You are viewing a plain text version of this content. The canonical link for it is here.
Posted to user@flink.apache.org by Titus Rakkesh <ti...@gmail.com> on 2018/07/18 09:12:32 UTC

Window Stream - Need assistance

Dear Friends,
         I have 2 streams of the below data types.

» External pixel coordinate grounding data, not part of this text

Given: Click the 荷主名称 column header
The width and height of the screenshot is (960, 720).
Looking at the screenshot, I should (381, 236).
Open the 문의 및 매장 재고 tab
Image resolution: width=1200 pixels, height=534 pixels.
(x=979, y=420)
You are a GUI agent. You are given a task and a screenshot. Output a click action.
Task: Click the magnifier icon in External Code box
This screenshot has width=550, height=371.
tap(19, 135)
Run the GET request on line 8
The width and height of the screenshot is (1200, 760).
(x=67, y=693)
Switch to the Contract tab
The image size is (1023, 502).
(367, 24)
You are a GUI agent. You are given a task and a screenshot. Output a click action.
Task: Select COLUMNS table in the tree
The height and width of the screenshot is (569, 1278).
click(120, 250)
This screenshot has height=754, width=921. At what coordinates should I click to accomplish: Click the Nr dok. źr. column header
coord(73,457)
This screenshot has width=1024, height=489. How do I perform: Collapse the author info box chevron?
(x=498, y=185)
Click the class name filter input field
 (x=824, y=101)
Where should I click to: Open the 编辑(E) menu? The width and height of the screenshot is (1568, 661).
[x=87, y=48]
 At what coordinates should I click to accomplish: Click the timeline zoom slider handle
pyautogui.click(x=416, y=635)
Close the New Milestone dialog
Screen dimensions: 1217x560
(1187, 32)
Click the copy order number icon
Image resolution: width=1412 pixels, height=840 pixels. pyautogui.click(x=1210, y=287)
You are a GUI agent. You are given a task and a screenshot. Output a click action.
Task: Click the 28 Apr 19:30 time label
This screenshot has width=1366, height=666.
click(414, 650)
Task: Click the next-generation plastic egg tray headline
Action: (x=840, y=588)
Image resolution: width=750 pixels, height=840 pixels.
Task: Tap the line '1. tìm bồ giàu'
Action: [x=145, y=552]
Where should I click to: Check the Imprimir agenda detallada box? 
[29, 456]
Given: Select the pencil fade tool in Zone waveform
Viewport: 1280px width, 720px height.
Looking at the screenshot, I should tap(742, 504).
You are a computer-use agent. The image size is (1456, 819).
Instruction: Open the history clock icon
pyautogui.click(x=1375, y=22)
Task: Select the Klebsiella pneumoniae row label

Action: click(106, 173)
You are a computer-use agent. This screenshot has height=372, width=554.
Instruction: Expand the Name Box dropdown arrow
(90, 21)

DataStream<Tuple3<String, Integer, Double>> splittedActivationTuple;

DataStream<Tuple2<String, Double>> unionReloadsStream;

These streams are getting data from Kafka and getting data in different
frequencies. "unionReloadsStream"  will receive more data than
"splittedActivationTuple". I need to store  "splittedActivationTuple" in a
Window of 24 hours and manipulate its "Double" field, if a matching data
comes from unionReloadsStream (String field is the common field).

So I wrote the following method to do this task.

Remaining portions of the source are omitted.